Hey Tortoise Forum, what's up?

I have a new project that I'd like to start on & that is growing the Grazing Tortoise Seed Mix indoors for my hatching's. I don't have a clue on how to grow this indoors, gardening isn't my forte. Outdoors it was easy, rake, throw the seeds all over the place water. It was that easy, I'm sure this won't be as hard as I'm imagining, but if anyone could help me out I'd GREATLY appreciate it. The questions I'd like to have answered are:

*1.) What type of soil should be used for/recommended to grow this mix?*

*2.) What kind of tray would you use/recommended to grow this mix on? (Keep in mind these are for hatching's, I'm not trying to grow more then what they can't handle.)*

*3.) I assume natural sunlight by a window would do the job, for the seeds to sprout.

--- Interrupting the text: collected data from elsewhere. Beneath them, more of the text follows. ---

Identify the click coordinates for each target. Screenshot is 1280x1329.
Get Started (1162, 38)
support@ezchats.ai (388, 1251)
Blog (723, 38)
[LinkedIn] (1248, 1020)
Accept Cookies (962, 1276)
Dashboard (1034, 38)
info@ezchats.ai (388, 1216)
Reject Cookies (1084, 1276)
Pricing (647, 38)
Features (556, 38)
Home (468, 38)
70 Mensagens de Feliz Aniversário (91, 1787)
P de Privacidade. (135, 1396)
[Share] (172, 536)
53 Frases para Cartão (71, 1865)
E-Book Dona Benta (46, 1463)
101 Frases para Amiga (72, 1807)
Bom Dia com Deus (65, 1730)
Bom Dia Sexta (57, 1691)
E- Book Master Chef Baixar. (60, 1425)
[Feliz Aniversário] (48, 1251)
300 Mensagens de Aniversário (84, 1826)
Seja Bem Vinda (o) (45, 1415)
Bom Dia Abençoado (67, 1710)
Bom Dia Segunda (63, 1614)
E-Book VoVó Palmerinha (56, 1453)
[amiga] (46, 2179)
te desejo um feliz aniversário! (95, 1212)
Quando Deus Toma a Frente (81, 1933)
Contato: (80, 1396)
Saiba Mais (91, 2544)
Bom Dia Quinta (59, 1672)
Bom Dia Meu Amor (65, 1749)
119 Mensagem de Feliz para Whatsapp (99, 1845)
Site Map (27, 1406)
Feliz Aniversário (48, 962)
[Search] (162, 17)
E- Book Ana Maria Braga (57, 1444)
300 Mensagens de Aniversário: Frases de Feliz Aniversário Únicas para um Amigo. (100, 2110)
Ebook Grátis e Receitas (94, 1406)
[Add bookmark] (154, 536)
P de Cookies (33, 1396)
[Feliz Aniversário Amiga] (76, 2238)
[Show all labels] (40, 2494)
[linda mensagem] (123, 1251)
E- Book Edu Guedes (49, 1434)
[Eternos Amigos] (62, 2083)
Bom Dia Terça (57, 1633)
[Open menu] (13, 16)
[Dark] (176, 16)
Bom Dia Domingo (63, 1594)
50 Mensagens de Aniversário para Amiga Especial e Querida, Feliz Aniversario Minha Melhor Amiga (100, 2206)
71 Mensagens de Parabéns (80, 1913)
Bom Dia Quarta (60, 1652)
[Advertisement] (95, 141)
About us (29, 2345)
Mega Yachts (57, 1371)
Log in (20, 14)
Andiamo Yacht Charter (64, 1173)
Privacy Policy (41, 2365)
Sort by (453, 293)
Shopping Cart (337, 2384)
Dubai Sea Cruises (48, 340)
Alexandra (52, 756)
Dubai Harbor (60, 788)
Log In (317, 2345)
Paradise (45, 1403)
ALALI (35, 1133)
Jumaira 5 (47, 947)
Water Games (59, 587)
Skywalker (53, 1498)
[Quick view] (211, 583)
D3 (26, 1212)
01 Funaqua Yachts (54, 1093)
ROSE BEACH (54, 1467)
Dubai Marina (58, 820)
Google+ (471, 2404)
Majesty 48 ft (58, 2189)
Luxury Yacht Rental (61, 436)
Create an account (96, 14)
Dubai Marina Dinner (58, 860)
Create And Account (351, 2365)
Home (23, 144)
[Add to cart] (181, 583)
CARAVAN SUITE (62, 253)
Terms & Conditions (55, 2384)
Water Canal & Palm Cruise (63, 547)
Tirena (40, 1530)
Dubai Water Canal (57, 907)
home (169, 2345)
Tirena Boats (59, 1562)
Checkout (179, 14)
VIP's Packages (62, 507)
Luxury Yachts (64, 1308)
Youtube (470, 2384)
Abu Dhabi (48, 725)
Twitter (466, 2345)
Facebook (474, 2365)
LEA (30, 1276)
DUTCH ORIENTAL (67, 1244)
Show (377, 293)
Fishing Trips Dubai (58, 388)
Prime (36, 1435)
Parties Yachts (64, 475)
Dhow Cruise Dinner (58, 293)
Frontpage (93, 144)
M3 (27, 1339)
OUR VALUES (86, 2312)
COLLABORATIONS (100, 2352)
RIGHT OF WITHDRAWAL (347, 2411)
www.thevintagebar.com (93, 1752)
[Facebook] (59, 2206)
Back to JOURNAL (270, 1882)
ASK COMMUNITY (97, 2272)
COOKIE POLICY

By all means do I need some sort of lighting? How much exposure to sunlight if any is recommended?*

*4. How long till ready to be fed to my hatching's?*

Anyways, so far these are my biggest concerns. If anything else concerns me I'll update.

Thanks in advance,
-Ralph


----------



## katesgoey (Oct 28, 2009)

Here's what I do:

I use a Rubbermaid tray with pebbles on the bottom for drainage (you can use any kind of container but it needs some drainage so the water can be absorbed by the plants and soil). I sow the seeds and water till the soil is damp, not soggy. You will need to keep the seeds moist so water lightly every day. I set the container on backporch every day for a few hours, but you can grow them inside if you get enough light on them. After a few days you should see sprouts, after ten days you should see small weeds, after about 6-8 weeks, you should have lush weeds that you can "top" to feed your hatchlings. You can also transplant them into the ground, keep it watered (not drenched) until they root into the ground.


----------



## Yvonne G (Oct 28, 2009)

Or, if your tortoise habitat is big enough, you can plant two small kitty litter pans (using Katesgoey's method). When they are growing well, put one pan in the habitat, sunk down into the substrate so he doesn't have to climb to get into it. When he has messed that one up a bit, rescue it and replace it with the other. You can keep going back and forth with the pans until they're too badly messed up to use any more.

But the thing is, its hard to keep outdoor plants alive indoors. They usually grow long and leggy because there just isn't enough light indoors.

Yvonne


----------



## Vegas_Leopard (Oct 28, 2009)

Thanks for the suggestions you two. What soil do you guys recommend using?


----------



## katesgoey (Oct 29, 2009)

I use an organic topsoil, one with no chemical fertilizers....can't remember the brand, got it at Home Depot mixed with some of the coconut coir I use in the tortoise enclosure. You can just use the coir too - I've done that before, but I found I had to keep it watered more frequently.


----------



## GBtortoises (Oct 29, 2009)

Miracle Gro markets an organic topsoil that contains no chemicals, just a natural fertilizer (poultry waste). Light brown bag. I forget the size of the bag but it's around $7-8 per bag. Sold at Home Depot & Lowe's. 
Check out the "Enclosures" section, my post "my favorite substrates". I use it as a mix for substrate, along with sand and coconut coir (Eco-Earth version). Rather than throw the used substrate out we use it for houseplants and till it in the garden outdoors. Should work great for starting seedlings and growing indoors too.


----------



## Vegas_Leopard (Oct 29, 2009)

I GREATLY appreciate your guys help & I think it's time to put this information to use, thanks.


----------